Give back exactly the lines of the entries below from the line with "Mathematics (843, 432)" to the line with "0341 - 729 680 (106, 3)", inclusive, and only those.

***

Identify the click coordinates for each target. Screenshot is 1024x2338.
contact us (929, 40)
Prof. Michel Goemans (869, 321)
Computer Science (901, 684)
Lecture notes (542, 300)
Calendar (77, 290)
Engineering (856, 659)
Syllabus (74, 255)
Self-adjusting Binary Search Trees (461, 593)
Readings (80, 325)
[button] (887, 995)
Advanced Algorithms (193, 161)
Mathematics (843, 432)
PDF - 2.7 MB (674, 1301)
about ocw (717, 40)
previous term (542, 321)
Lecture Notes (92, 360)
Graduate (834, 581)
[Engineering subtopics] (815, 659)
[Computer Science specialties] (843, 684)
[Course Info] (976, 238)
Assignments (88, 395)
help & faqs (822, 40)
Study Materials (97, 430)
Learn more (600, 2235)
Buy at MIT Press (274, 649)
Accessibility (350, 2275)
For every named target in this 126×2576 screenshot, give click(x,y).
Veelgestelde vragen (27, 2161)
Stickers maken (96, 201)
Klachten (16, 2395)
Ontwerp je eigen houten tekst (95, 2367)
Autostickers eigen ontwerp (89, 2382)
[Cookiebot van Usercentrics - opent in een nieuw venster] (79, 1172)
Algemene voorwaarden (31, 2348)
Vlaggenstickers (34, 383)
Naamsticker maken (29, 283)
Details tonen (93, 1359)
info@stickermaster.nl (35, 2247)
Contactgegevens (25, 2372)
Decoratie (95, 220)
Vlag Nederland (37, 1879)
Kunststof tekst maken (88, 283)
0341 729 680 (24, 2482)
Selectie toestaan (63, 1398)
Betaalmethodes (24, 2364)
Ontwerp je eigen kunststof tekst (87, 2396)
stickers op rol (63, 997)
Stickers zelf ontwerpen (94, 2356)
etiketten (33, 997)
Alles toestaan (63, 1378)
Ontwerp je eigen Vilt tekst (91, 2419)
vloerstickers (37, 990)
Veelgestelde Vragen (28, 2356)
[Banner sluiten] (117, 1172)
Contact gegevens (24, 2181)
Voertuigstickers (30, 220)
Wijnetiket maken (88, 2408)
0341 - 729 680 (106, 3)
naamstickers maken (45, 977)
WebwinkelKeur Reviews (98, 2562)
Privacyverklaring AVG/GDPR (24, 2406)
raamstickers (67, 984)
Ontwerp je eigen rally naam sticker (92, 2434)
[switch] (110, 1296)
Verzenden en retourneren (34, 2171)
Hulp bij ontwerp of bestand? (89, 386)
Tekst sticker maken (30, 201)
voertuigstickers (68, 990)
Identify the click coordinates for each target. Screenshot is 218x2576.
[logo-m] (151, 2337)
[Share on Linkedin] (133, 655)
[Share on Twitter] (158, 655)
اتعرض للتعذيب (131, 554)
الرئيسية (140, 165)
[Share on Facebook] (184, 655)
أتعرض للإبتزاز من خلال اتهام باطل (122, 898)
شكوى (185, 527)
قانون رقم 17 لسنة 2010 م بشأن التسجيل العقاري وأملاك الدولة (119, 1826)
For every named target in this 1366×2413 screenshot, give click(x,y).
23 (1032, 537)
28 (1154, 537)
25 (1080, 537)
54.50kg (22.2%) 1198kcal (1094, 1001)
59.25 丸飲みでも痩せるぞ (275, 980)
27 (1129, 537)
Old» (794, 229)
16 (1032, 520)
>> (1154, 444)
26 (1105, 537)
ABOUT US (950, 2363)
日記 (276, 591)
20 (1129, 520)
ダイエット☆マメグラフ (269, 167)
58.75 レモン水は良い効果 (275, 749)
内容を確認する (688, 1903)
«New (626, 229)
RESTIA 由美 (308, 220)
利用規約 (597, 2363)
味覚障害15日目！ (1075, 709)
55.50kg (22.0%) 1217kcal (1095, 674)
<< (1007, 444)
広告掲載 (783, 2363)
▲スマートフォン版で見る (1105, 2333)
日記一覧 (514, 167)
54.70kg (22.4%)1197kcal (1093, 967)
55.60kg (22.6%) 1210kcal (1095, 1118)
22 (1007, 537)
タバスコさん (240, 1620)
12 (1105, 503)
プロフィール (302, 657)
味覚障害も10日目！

***

EXPECTED ANSWER
Mathematics (843, 432)
PDF - 2.7 MB (674, 1301)
about ocw (717, 40)
previous term (542, 321)
Lecture Notes (92, 360)
Graduate (834, 581)
[Engineering subtopics] (815, 659)
[Computer Science specialties] (843, 684)
[Course Info] (976, 238)
Assignments (88, 395)
help & faqs (822, 40)
Study Materials (97, 430)
Learn more (600, 2235)
Buy at MIT Press (274, 649)
Accessibility (350, 2275)
For every named target in this 126×2576 screenshot, give click(x,y).
Veelgestelde vragen (27, 2161)
Stickers maken (96, 201)
Klachten (16, 2395)
Ontwerp je eigen houten tekst (95, 2367)
Autostickers eigen ontwerp (89, 2382)
[Cookiebot van Usercentrics - opent in een nieuw venster] (79, 1172)
Algemene voorwaarden (31, 2348)
Vlaggenstickers (34, 383)
Naamsticker maken (29, 283)
Details tonen (93, 1359)
info@stickermaster.nl (35, 2247)
Contactgegevens (25, 2372)
Decoratie (95, 220)
Vlag Nederland (37, 1879)
Kunststof tekst maken (88, 283)
0341 729 680 (24, 2482)
Selectie toestaan (63, 1398)
Betaalmethodes (24, 2364)
Ontwerp je eigen kunststof tekst (87, 2396)
stickers op rol (63, 997)
Stickers zelf ontwerpen (94, 2356)
etiketten (33, 997)
Alles toestaan (63, 1378)
Ontwerp je eigen Vilt tekst (91, 2419)
vloerstickers (37, 990)
Veelgestelde Vragen (28, 2356)
[Banner sluiten] (117, 1172)
Contact gegevens (24, 2181)
Voertuigstickers (30, 220)
Wijnetiket maken (88, 2408)
0341 - 729 680 (106, 3)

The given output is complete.